What Lisa Munoz does is give us a series of portraits (including literal sketches) of female scientists, grouped in nine sections all titled Fixing X, where X ranges from representation, signals and recruitment to environments and visibility. We get a strong feeling for the experiences of individual scientists, the struggles they have had, and the opposition they have faced. As often is the case, the book is far stronger on experiences than it is on solutions.
The whole thing is pulled together in four pages of 'key takeaways' at the back - the suggestions for ways of realistically fixing things, apart from the positive direction we've already seen seem very limited. There are, as mentioned in the subtitle, strategies introduced along the way, but this is very centred on the individual, rather than giving a big picture fix, where the problem itself is more in the hands of the academic establishment than individual scientists.

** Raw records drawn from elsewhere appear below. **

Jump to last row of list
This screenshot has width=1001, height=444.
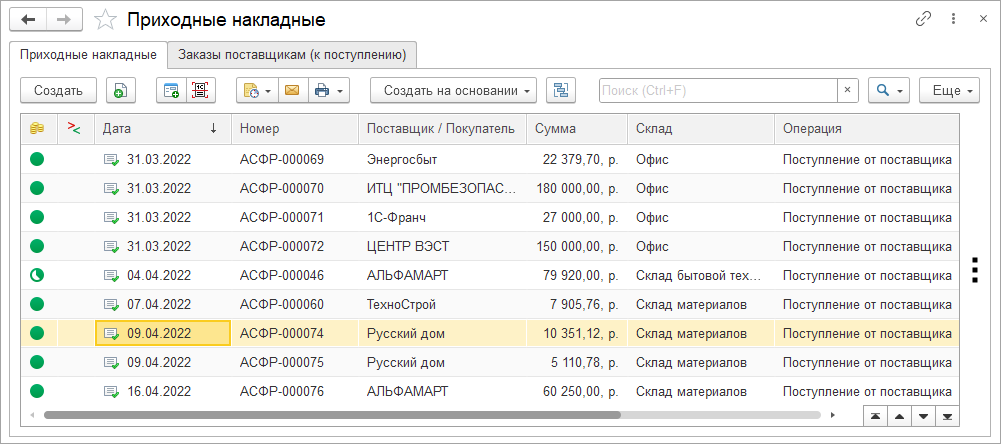coord(946,415)
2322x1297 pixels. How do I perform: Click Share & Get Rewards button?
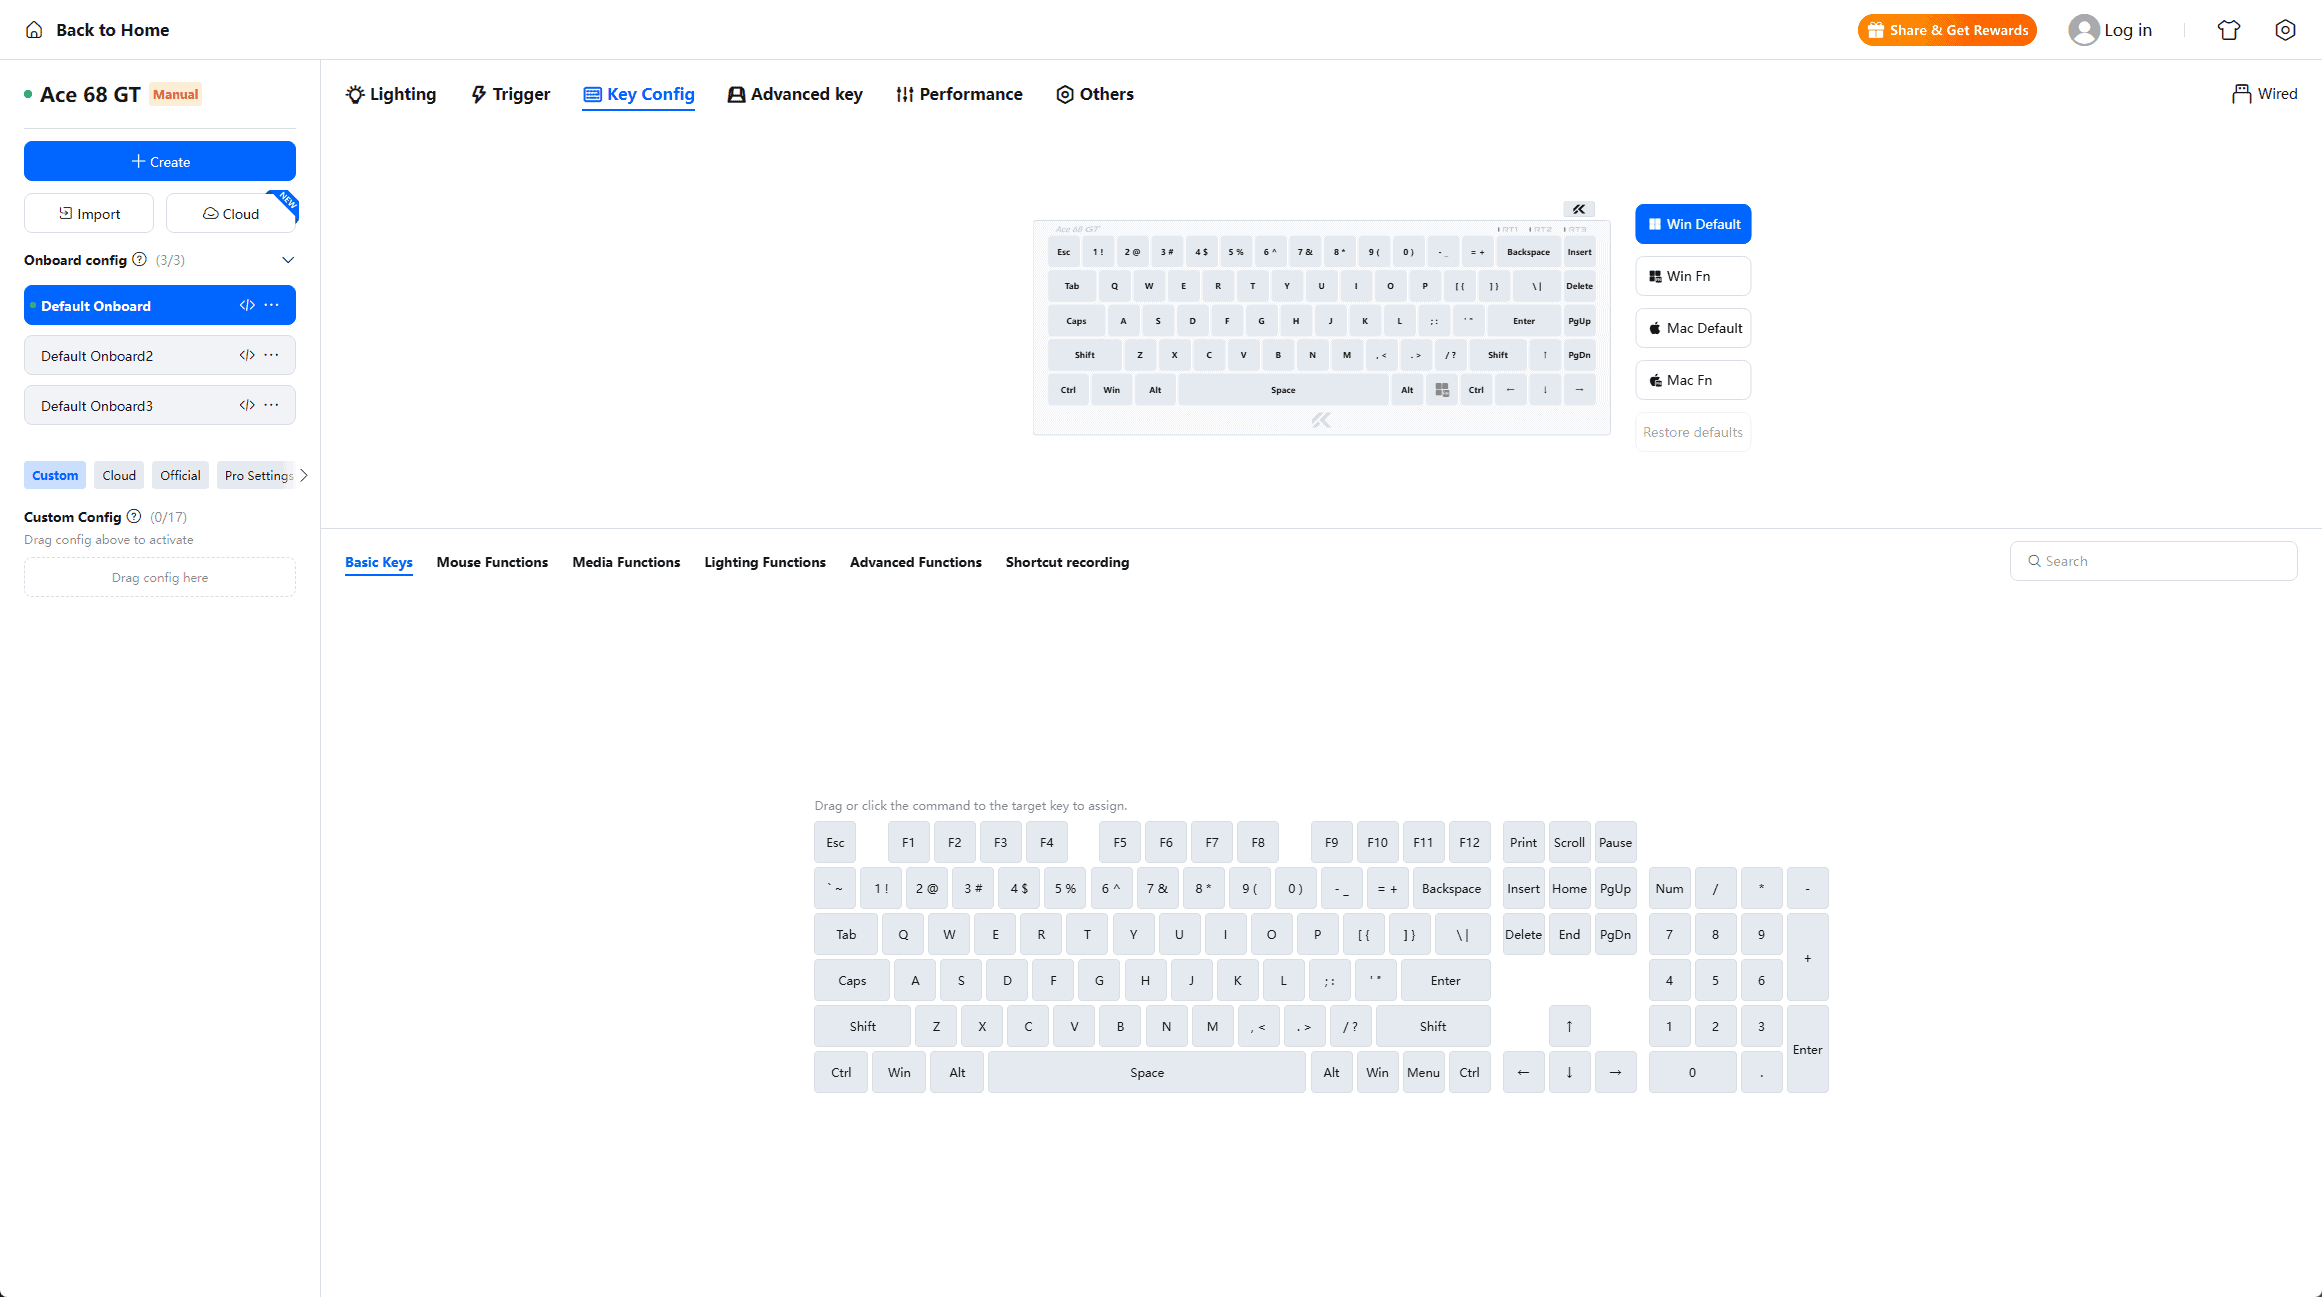coord(1947,30)
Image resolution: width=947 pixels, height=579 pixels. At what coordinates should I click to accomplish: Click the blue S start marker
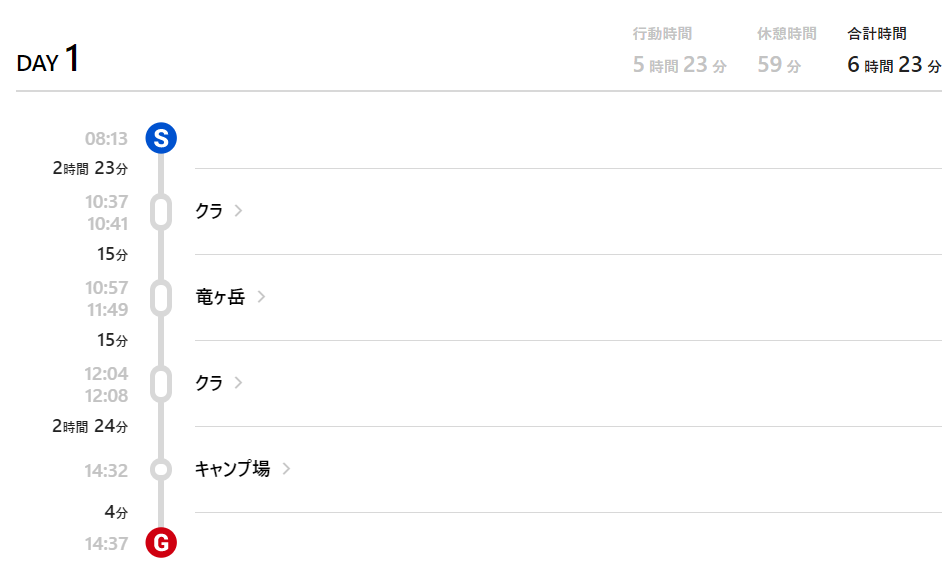(x=161, y=138)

The book made me think of the way that the marketing of charities has changed over the years. It used to primarily take an intellectual view, giving us the overview picture and statistics. Now it has shifted to the emotive view, giving us photographs and details of individual sufferers and what they have gone through. I've always found this approach uncomfortably manipulative - and to an extent I felt this about the style of Women in Science Now too. I preferred Donald's straightforward viewpoint.

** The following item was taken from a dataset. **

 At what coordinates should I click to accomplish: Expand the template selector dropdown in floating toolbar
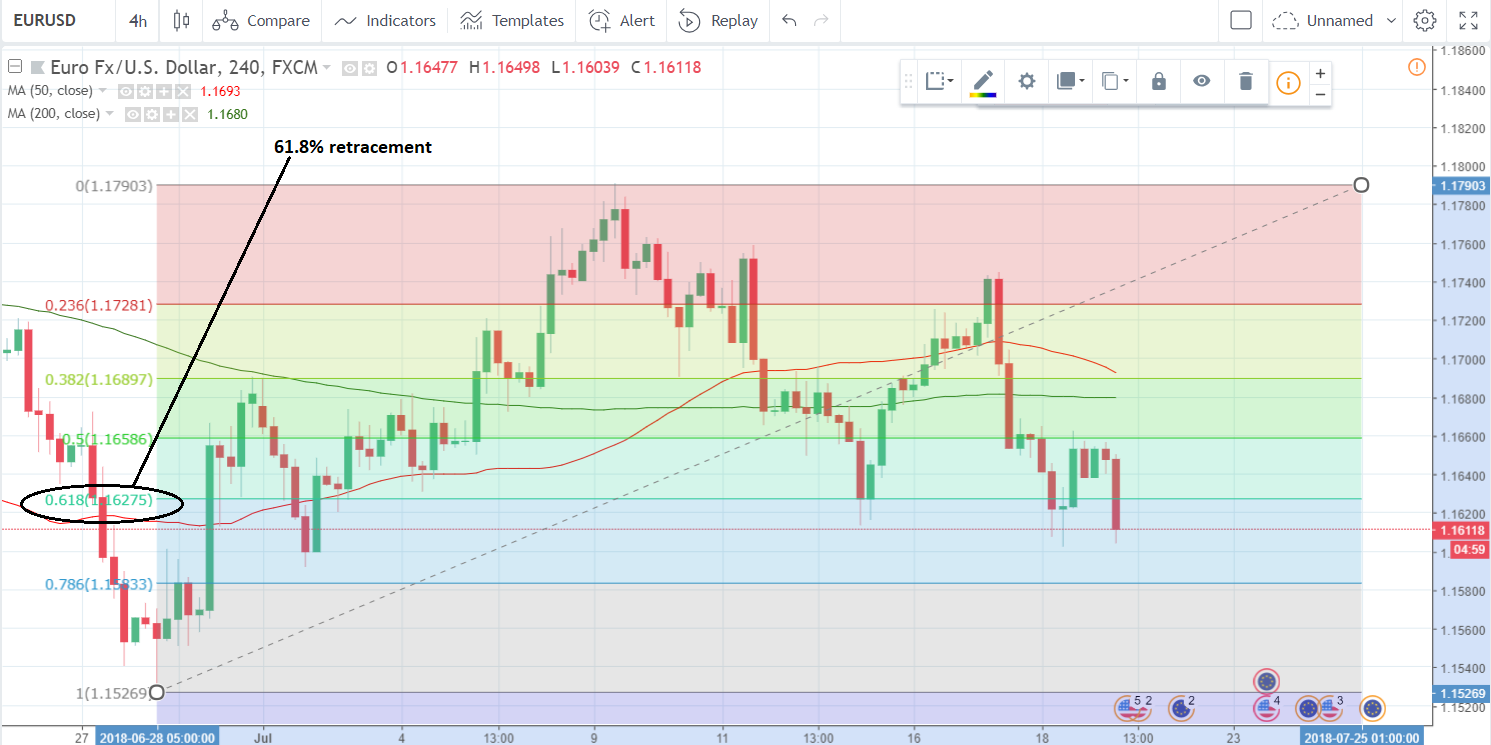click(x=939, y=82)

There is, of course, a reason that charity marketing has changed. Personalising stories does work in terms of getting people on side. But in a charity appeal, you will be told the story of one or two individuals. Here there are far too many to engage with. Even if I liked this approach, I would be overwhelmed by the number of different characters that are introduced.
It's an important cause, and there are some very effective stories here. But I'm not sure the format of the book does the topic justice.